Genomics and proteomics approaches provide insight into protein functions and enable quantification of protein levels under different cellular conditions, but they are incapable of addressing when and where a protein is active3. Yet protein localization and protein function are intricately linked3,4. Moreover, compartmentalized signaling reactions may lead to different cellular phenotypes. Thus, imaging protein activity and the cellular cues that stimulate activity in living cells can provide an important complement to classical genomic and proteomic approaches.

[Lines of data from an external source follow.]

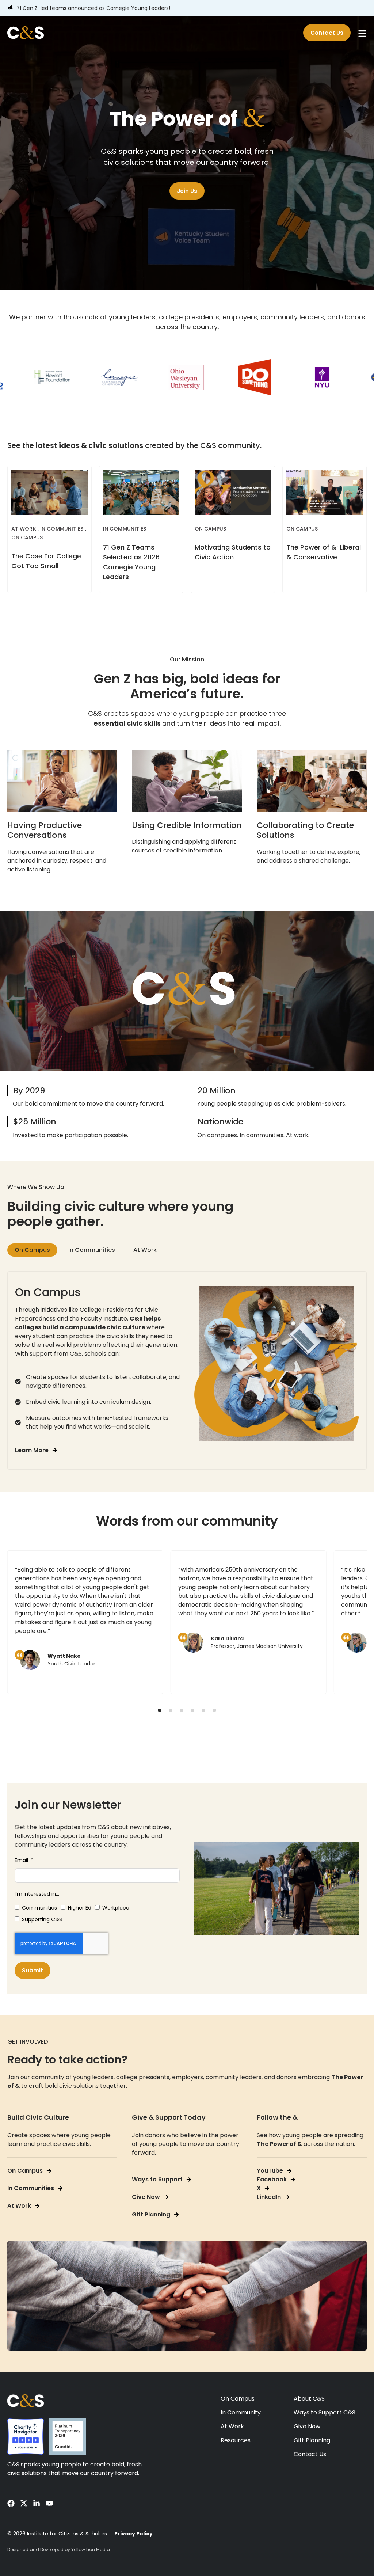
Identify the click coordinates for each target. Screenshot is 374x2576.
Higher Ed (79, 1907)
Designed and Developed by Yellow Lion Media (58, 2549)
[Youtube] (49, 2503)
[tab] (32, 1250)
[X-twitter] (23, 2503)
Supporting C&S (42, 1919)
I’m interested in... (37, 1893)
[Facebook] (11, 2503)
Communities (39, 1907)
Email (22, 1860)
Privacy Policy (133, 2533)
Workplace (115, 1907)
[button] (159, 1710)
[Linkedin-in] (36, 2503)
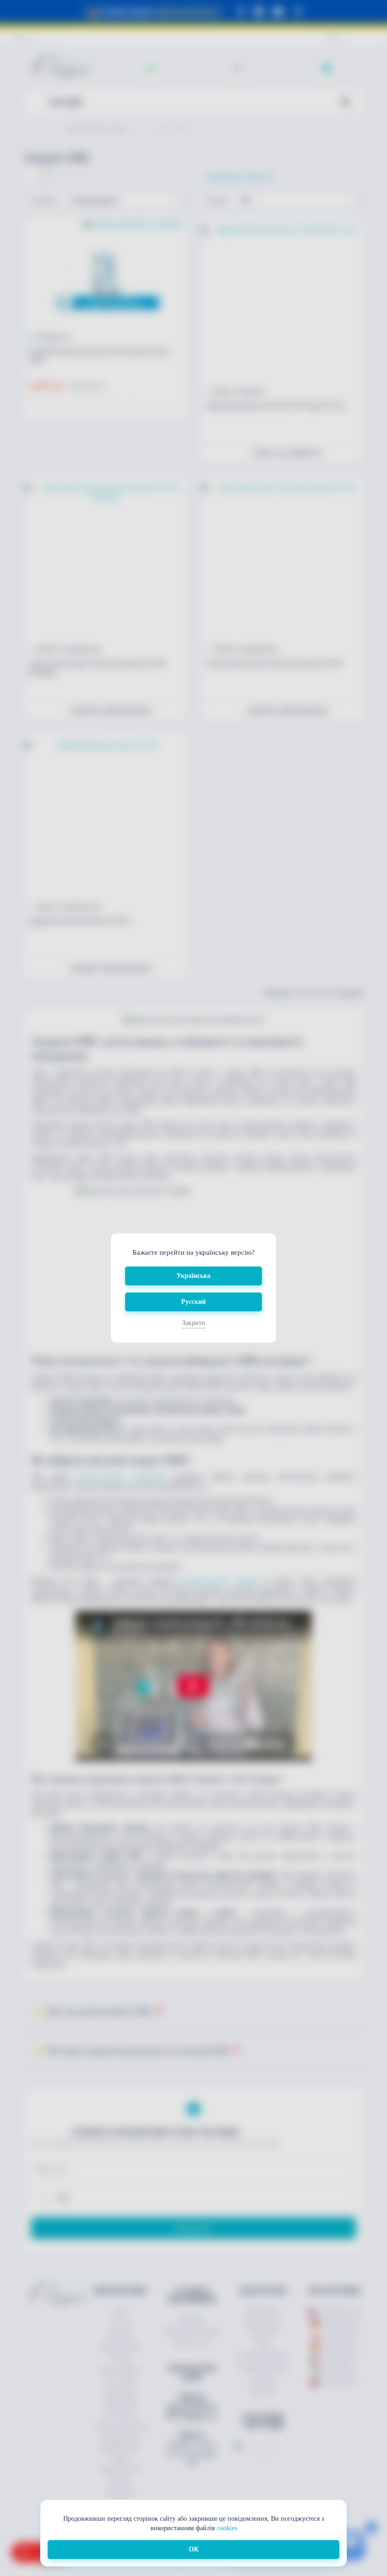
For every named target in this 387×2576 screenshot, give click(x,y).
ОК (194, 2549)
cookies (227, 2528)
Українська (193, 1275)
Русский (193, 1301)
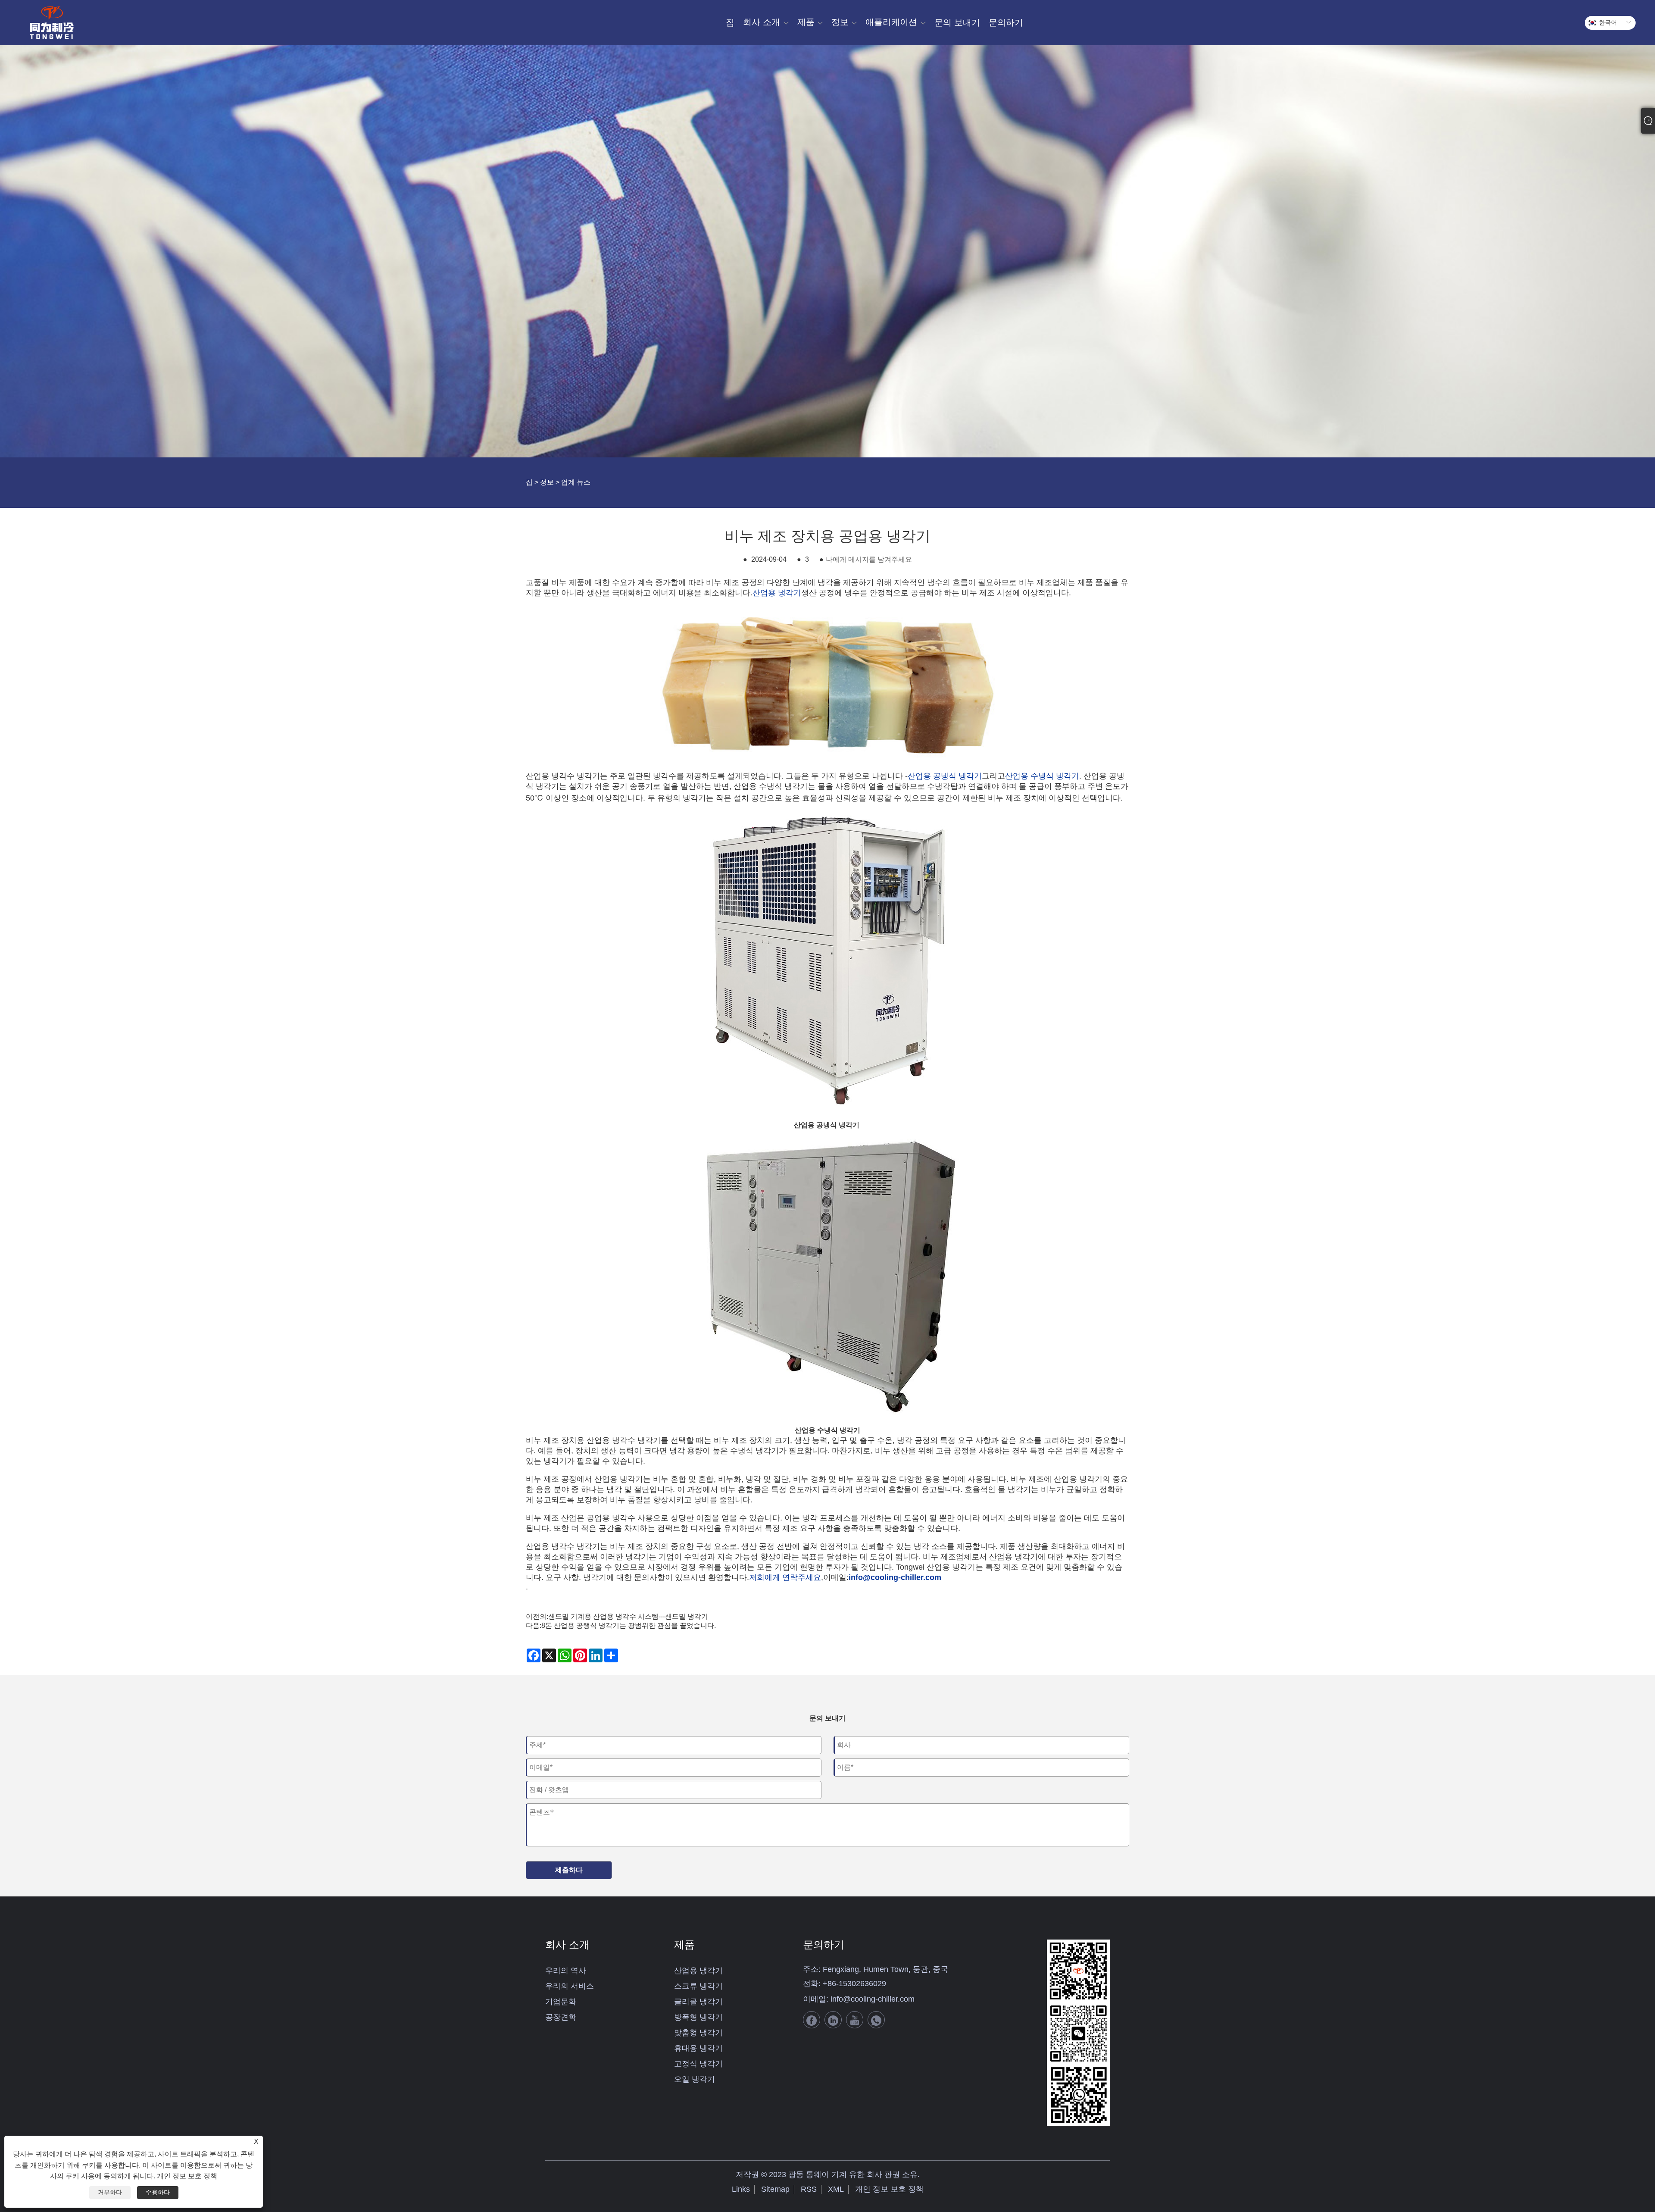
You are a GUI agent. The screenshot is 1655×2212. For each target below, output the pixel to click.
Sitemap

We are witnessing the rapid development of biosensors based on the green fluorescent protein (GFP) from the jellyfish Aequorea victoria, its siblings from other organisms and engineered variants of members of the GFP-family of proteins2. The advantage of genetically encoded fluorescent probes is that they enable the researcher to study a specific protein or cellular signal within the complex environment of the living cell3. This approach preserves the spatial and temporal control of protein function and signaling cascades. Thus, the researcher can assess when and where a protein is active in a cell, as well as identify how a stimulus influences the dynamics of signaling cues, which in turn dictate protein function3. Moreover, fluorescent probes can be easily incorporated into cells, tissues, and even organisms. Once these probes are loaded, they permit long-term imaging over days or longer (in the case of stable incorporation)3 and they very rarely cause photodynamic toxicity5.
From now on we refer to the entire class of Aequorea-derived fluorescent proteins as AFPs.